The Washington Post recently ran an article that posits defaulting student loans as the next debt bomb that will blow up in our faces. As you can see in the map, debt is bubbling up across the nation like ugly boils about to pop in people’s faces. Whose faces? Well, certainly not the faces of those kind souls who benefit from receiving interest on the loans. Likely the people who get disfigured will be the students who default on their loans, the unfortunates who might have co-signed for the debt and, undoubtedly, the taxpayer who will eventually assume responsibility for the mess.
Does any of this sound familiar? A sense of deja-vu dates back (at least) to the Savings and Loan debacle, when a few ambitious entrepreneurs took rickety S&Ls into the world of high finance. The entrepreneurs (and the legislators who fed at their money trough) got rich; the rest of the country paid for their flyer. More recently (yeah, the burn is still there) we have banks that made real estate loans to folks who couldn’t possibly pay the mortgages, bundled the paper into securities and based profits on these bundles, thus proving that enough dollops of shit melded into a pudding tastes remarkably like chocolate…or so the theory goes.
So, now we have college graduates waving their diplomas in the air, queuing to grab the high-paying jobs…er…the jobs that aren’t there. Without a job, these graduates can’t repay their loans. Bankruptcy isn’t an option, either. Bankers making student loans were bright enough to get laws passed that create a means based determination on repayment. Few people qualify for bankruptcy using the current standards thus the loans are a life-long tail that never goes away, it merely grows longer. Defalcation on payments leads to a never-ending series of additional charges. Credit checks, a part of modern life that extends into getting a job, a credit card, renting an apartment and other situations most people may encounter ensure that the debt causes debilitating damage.
Who would loan $25,000 (average student debt package for 2010 college graduates) or more to a kid just out of high school who is unlikely to find a job in today’s market? Well, try the same folks who underwrote the paperwork on house loans for a property vastly over-valued being sold to a guy who never kept a job longer than three months and never had repaid a loan in his life.
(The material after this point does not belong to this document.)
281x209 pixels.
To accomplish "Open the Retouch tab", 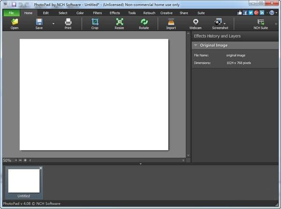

Of course, like most problems, there are no simple answers to what seem like simple questions. There is, however, a thread that extends through all of this. Bravo Foxtrot Mike, to use military terminology. BFM, pronounced bee-eff-emm. BFM stands right there beside OPM. Other People’s Money, to resurrect a term from the 70’s (learned the expression back when I was writing financial management courses). BFM (an acronym I created myself) stands for Big Fucking Money. Banks are the controllers of BFM. Legislators consider protecting BFM the most important aspect of their jobs. And, of course, colleges and universities are a prime example of the creed of BFM. Without BFM, university presidents wouldn’t be receiving million dollar years remuneration. Without BFM, campuses wouldn’t sprawl across hundreds of acres, deposing neighborhoods of small houses which, unfortunately for the residents, do not represent BFM.
Without student loans, most young people wouldn’t be able to afford the tuition. They wouldn’t attend universities. Without students, no BFM. So, banks avail themselves of the opportunity. Young people avail themselves of the loans. Legislators avail themselves of the campaign contributions from the bankers (and bank supported PACs) to ensure that student loans are serious business and not something that can be walked away from like houses or cars or money lent to build giant skyscrapers that are no longer financially tenable. (Thank you, Mr. Romney, for encouraging a young man to seek a less expensive college then to remember that the debts incurred won’t be forgiven. From the mouths of rich people…)
So, the loan crisis (gotta have a new crisis frequently or people might forget how important the news is) meanders from S&Ls to Enron to mortgages to student loans…it’s all a slippery mess. That’s what the people in grease say. Or was that Greece?